Go through the listing and repeat each entry exactly, but include no pictures.

_Data extract_.

++++

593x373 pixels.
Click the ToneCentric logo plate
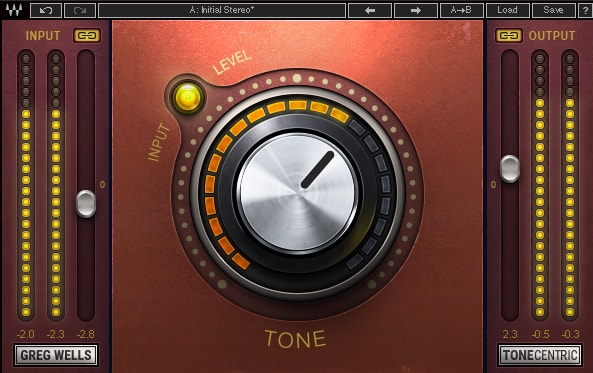tap(540, 355)
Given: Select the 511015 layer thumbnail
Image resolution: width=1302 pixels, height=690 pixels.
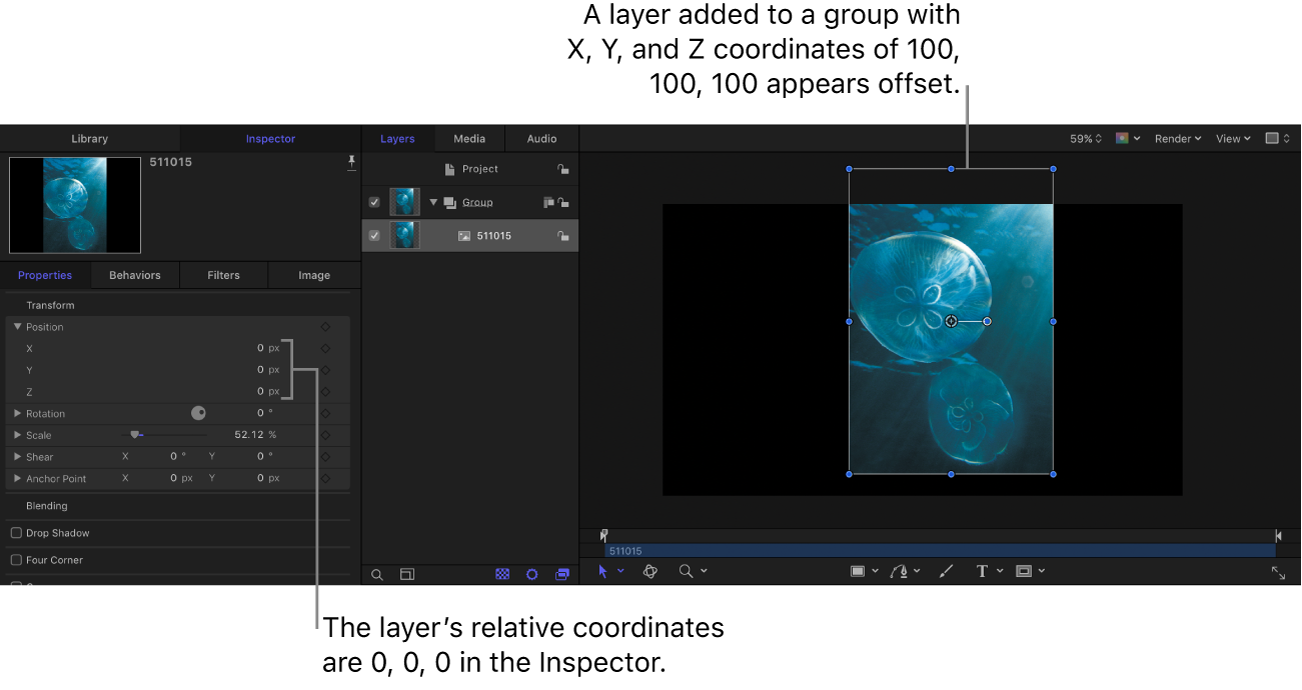Looking at the screenshot, I should click(x=404, y=235).
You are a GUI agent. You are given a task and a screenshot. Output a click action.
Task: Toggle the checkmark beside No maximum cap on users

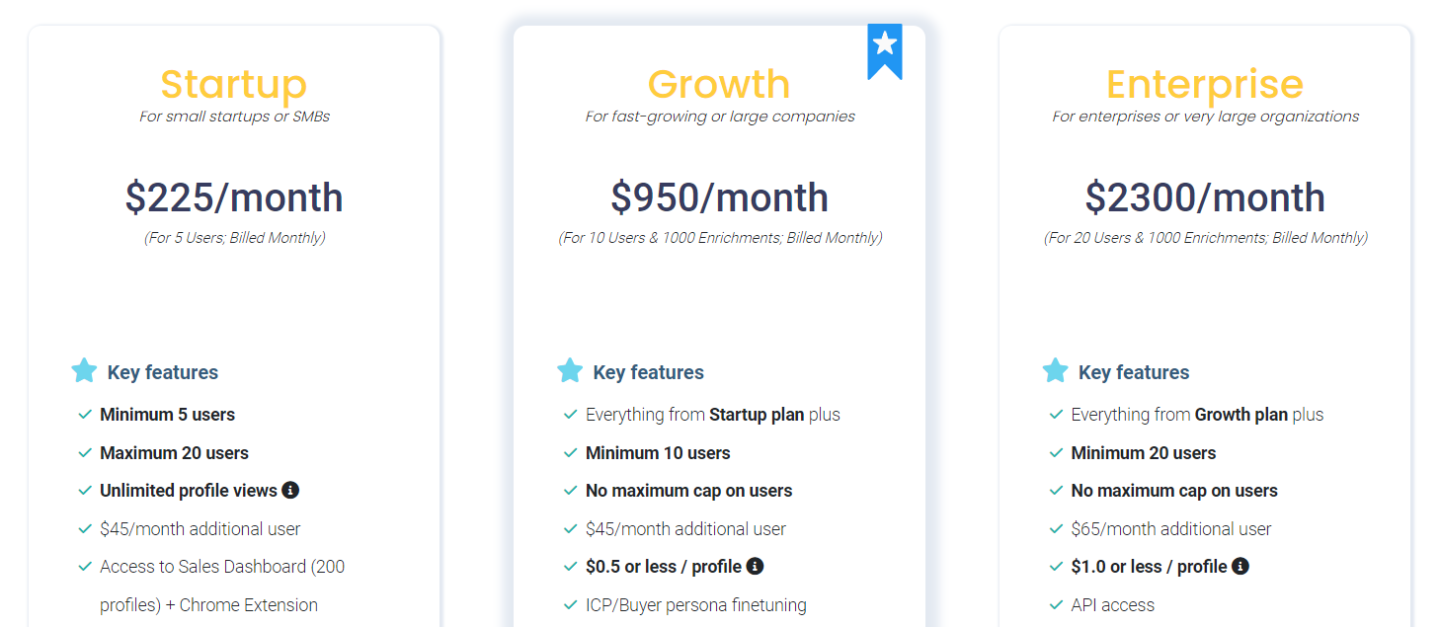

++++

_Response to this exercise_.
593x373 pixels.
Click the ToneCentric logo plate
tap(540, 355)
Given: Select the 511015 layer thumbnail
Image resolution: width=1302 pixels, height=690 pixels.
Looking at the screenshot, I should click(x=404, y=235).
You are a GUI agent. You are given a task and a screenshot. Output a click action.
Task: Toggle the checkmark beside No maximum cap on users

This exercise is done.